Welcome to d3

In this lecture we will start learning the basics of d3, the Javascript library we will be using throughout the course to build visualizations.

The reading materials for this lecture are Chapters 5 and 6 of Scott Murray’s book.

Caveat: d3 versions

Very recently, a new major version of d3 (v4) was released. Unfortunately, this version is not entirely backwards-compatible with the version which Scott Murray used to write the book (v3), and many of the examples online will still use the old API style. Fortunately, the changes are relatively minor, and are easy to keep track of. We’ll include a list of some of the biggest things at the bottom of these lecture notes.

Let’s get started

We will run a variety of small demos on a separate page that has no other content besides a simple dataset, a single div, and the correct version of d3 preloaded.

We will cover:

Selections

How to create an SVG element inside a div with id main_div using d3:

d3.select("#main_div").append("svg");

Note the chained sequence of method calls. In d3, the majority of methods return an object with methods of its own. It’s very commmon to chain these sequences together, and you will get used to reading them somewhat like sentences (“select the main div then append an svg”).

Most of these objects are “selections”: they represent a set of elements in the DOM. You can store them in variables.

var div = d3.select("#main_div");
var svg1 = div.append("svg");
var svg2 = div.append("svg"); // creates a second svg inside #main_div
var rect = svg1.append("rect");

We can also set attributes of the elements:

svg.attr("height", 400).attr("width", 400);
rect.attr("height", 300)
    .attr("width", 300)
	.attr("x", 50)
	.attr("y", 50)
	.attr("fill", "red"); // note the chained method syntax

So far, so good. But remember that we ultimately want to manipulate many DOM elements, to associate them with attributes of the data that we are interested in visualizing. If we wanted to create many elements at once, we could make these calls inside for loops, and that would work. But d3 offers a much better way to structure our code, by allowing selections to operate on many DOM elements at once:

div.selectAll("svg").attr("height", 300).attr("width", 300)

Data Joins

TBF.

Colors

Transitions

As we’ve seen in the first lecture of the semester, change blindness is a potentially serious problem for human vision. Since we will be building dynamic visualizations (that is, visualizations with elements which change over time), we will need to be careful in how we design these element changes. Fortunately, d3 offers a powerful, almost magical API for designing transitions.

The gist of it is, roughly, that anything you can do with a selection, you can also do in a transition, and d3 will smoothly change the values for you.

If you wanted to set all circle fill colors to be red, you’d write:

d3.selectAll("circle").attr("fill", "red")

But if you wanted their colors to slowly change to red, you’d instead write:

d3.selectAll("circle").transition().attr("fill", "red")

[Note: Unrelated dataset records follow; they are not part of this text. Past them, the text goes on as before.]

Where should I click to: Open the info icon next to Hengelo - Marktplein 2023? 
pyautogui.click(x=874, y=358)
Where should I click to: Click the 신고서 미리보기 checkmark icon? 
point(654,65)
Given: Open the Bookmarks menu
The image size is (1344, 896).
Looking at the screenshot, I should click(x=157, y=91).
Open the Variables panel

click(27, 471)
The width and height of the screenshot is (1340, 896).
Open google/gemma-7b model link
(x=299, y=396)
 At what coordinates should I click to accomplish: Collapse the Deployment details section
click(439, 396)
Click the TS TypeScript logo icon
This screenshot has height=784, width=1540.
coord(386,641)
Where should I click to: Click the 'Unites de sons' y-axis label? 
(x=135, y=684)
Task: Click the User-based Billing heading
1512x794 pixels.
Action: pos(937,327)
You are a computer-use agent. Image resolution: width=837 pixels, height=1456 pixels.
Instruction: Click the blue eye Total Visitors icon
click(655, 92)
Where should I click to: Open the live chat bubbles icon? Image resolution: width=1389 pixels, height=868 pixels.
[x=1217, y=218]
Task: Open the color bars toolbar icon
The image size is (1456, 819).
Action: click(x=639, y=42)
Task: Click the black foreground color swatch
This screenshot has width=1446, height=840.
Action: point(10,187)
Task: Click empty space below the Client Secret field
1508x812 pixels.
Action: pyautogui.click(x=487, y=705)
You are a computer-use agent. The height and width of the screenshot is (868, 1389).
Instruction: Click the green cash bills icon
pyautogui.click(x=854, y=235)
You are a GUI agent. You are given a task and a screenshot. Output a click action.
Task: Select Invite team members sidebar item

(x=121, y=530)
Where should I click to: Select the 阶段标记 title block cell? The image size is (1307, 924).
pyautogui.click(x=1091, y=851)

That’s it! The full API documentation has all the details, but the main things you will want to read on are the delay, duration, and easing methods.

v3 vs v4

The official documentation has a summary of changes.

Irene Ros has a very comprehensive presentation of the changes, although, at this point, this will be a bit of jumping off the deep end.

Biggest changes:

Scales

The namespaces are now flat:

// v3 API
var scale = d3.scale.linear(); // BAD!
# v4 API
var scale = d3.scaleLinear(); // better

The heuristic to try in case you can’t find a particular object is that if you have d3.scale.foo in v3, you should try d3.scaleFoo in v4. One notable exception is that the categorical colormaps now require explicit construction (v4 is less magic, but more work for us):

// v3 API
var colors = d3.scale.category10(); // BAD!
// v4 API
var colors = d3.scaleOrdinal(d3.schemeCategory10); // better

Axes

The axes API has changed. It’s better to just consult the new documentation.